Testo estratto
------------------------------------------------
Vent’anni fa, per motivi di salute, non ero a Genova. Ho visto tutto in TV compresa la diretta del 21 luglio, con la Botteri sul lungomare a fianco di un pazzesco robocop. Ricordo come fosse adesso la carica delle “forze dell’ordine” non per fermare i famigerati Blak Blok che stavano tirando giù un Bancomat, ma, appunto, per sfondare esattamente a metà il corteo di decine di migliaia di persone pacifiche.
E lì ho avuto la conferma (capire l’avevo già capito da tempo persino io che non sono un’aquila) che la situazione, da lì in avanti si sarebbe fatta dura, molto dura. E infatti!
------------------------------------------------
Consegna operativa 1
Secondo il testo estratto, per quale motivo chi scrive non si trovava a Genova vent'anni fa?
Consegna operativa 2
Cita dal testo estratto il passo compreso tra "Vent’anni fa, per" e "dura. E infatti!", estremi inclusi.
Consegna operativa 3
Prosegui il testo sul corteo di Genova, riprendendo subito dopo la sua ultima frase.

Dati forniti
------------------------------------------------
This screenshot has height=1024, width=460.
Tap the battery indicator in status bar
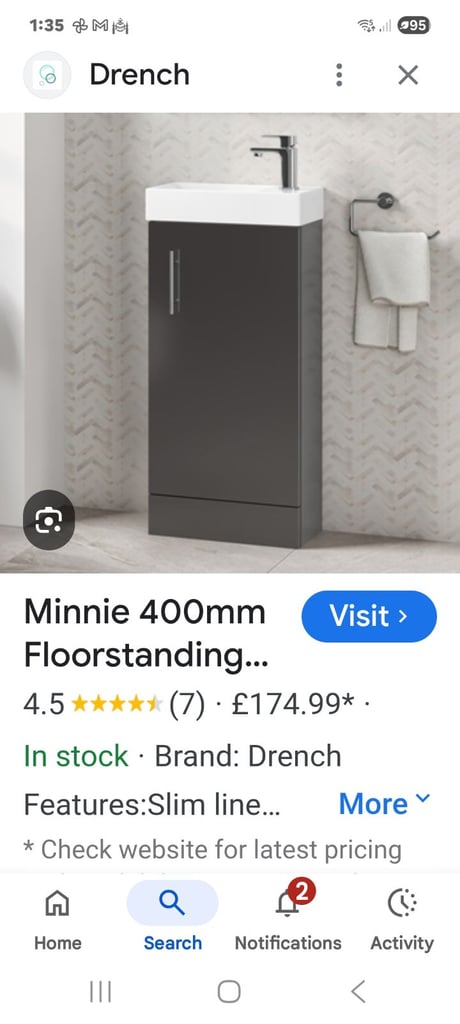[414, 25]
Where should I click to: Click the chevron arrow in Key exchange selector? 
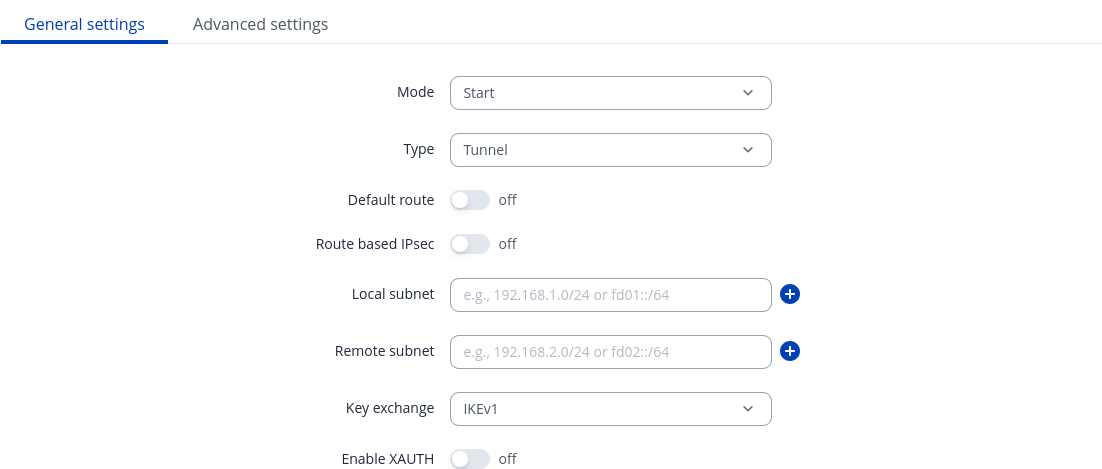(748, 408)
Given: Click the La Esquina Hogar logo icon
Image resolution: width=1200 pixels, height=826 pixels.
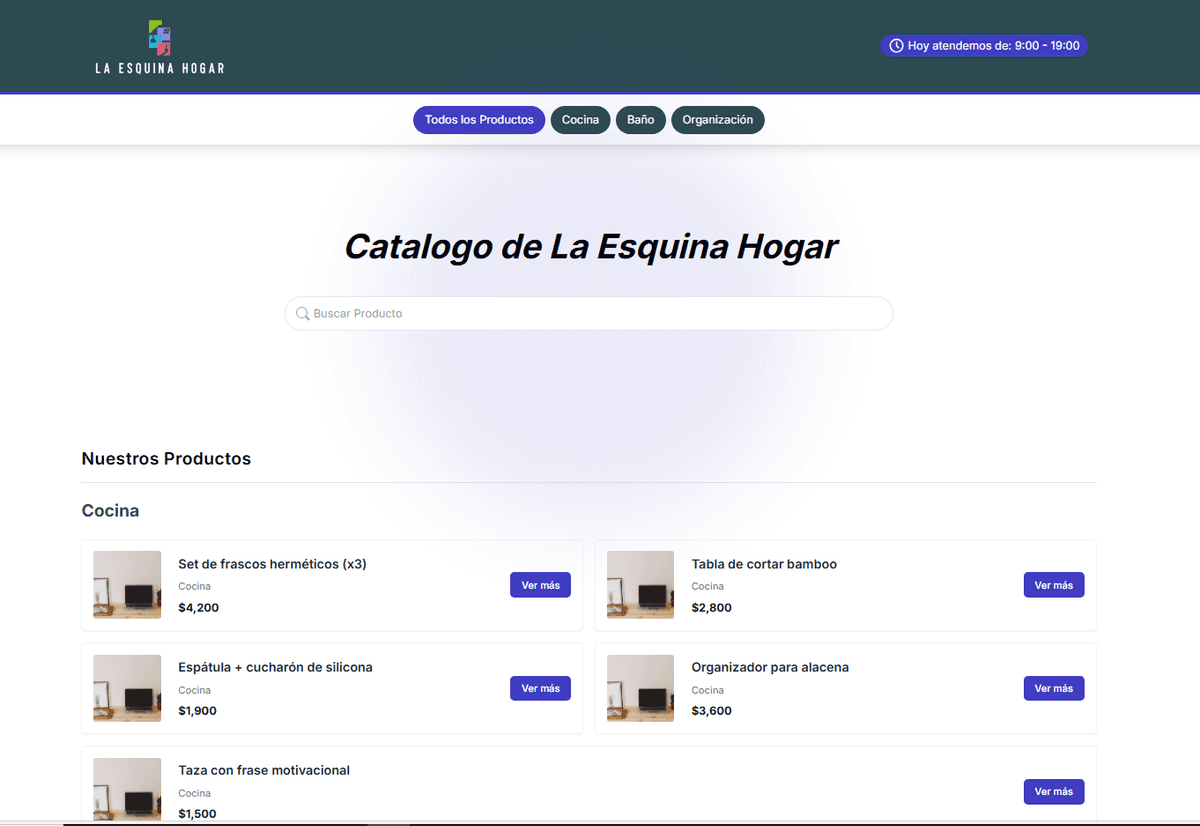Looking at the screenshot, I should (x=157, y=36).
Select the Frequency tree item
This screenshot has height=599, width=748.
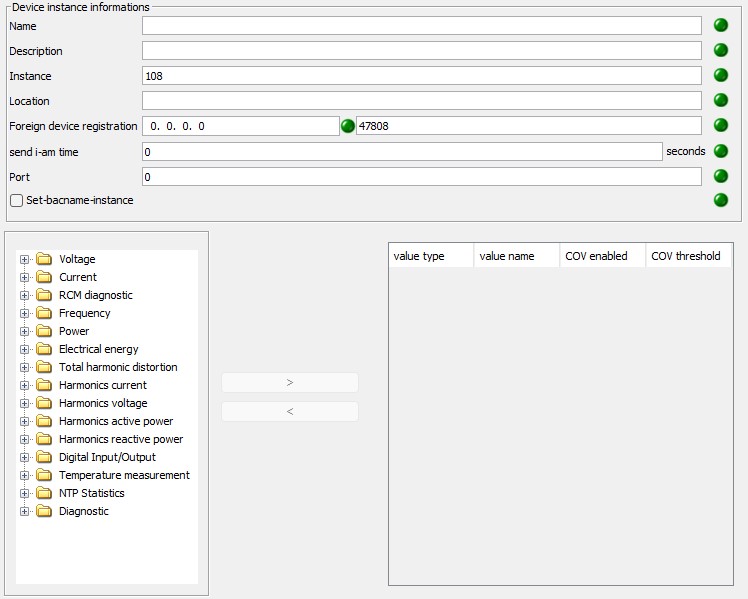coord(84,313)
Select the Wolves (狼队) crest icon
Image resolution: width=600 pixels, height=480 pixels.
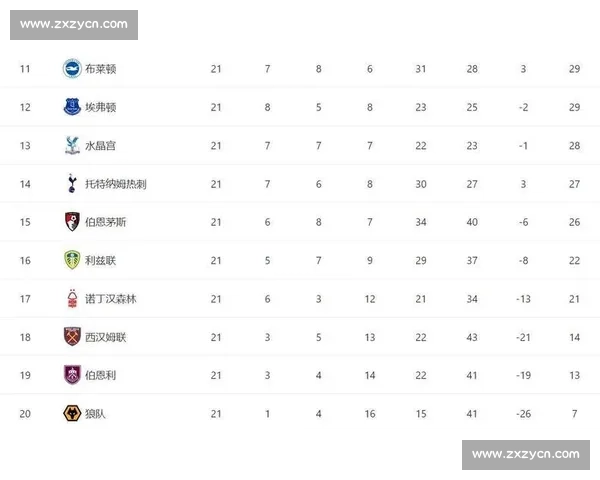[72, 413]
------------------------------------------------
Risposta scritta 1
Per motivi di salute.

Risposta scritta 2
Vent’anni fa, per motivi di salute, non ero a Genova. Ho visto tutto in TV compresa la diretta del 21 luglio, con la Botteri sul lungomare a fianco di un pazzesco robocop. Ricordo come fosse adesso la carica delle “forze dell’ordine” non per fermare i famigerati Blak Blok che stavano tirando giù un Bancomat, ma, appunto, per sfondare esattamente a metà il corteo di decine di migliaia di persone pacifiche.
E lì ho avuto la conferma (capire l’avevo già capito da tempo persino io che non sono un’aquila) che la situazione, da lì in avanti si sarebbe fatta dura, molto dura. E infatti!

Risposta scritta 3
Quello straordinario movimento, contrariamente a quello che ci raccontano, nasceva da lontano, dall’insurrezione zapatista in Chiapas, da Seattle, da Porto Alegre e non è certo finito con la repressione, la violenza senza precedenti di quelle giornate di luglio 2001. Un anno dopo eravamo a Firenze per il Forum Sociale Europeo in più di un milione di persone e nel 2003 eravamo in tre milioni a Roma e in 120 milioni nel mondo per dire NO all’attacco militare all’Iraq. Quelle imponenti manifestazioni non servirono a posticipare l’attacco nemmeno di mezz’ora.
Il senso della sconfitta e dell’impotenza si fece sentire forte e chiaro. Ma anche lì, non demordemmo. Tornammo nei nostri territori e le esperienze accumulate in quegli straordinari anni di lotte globali le trasferimmo facendo nascere mille iniziative, idee, comitati, associazioni, migliaia e migliaia di persone si attivarono, compreso il sottoscritto che da qualche anno aveva “tirato i remi in barca”.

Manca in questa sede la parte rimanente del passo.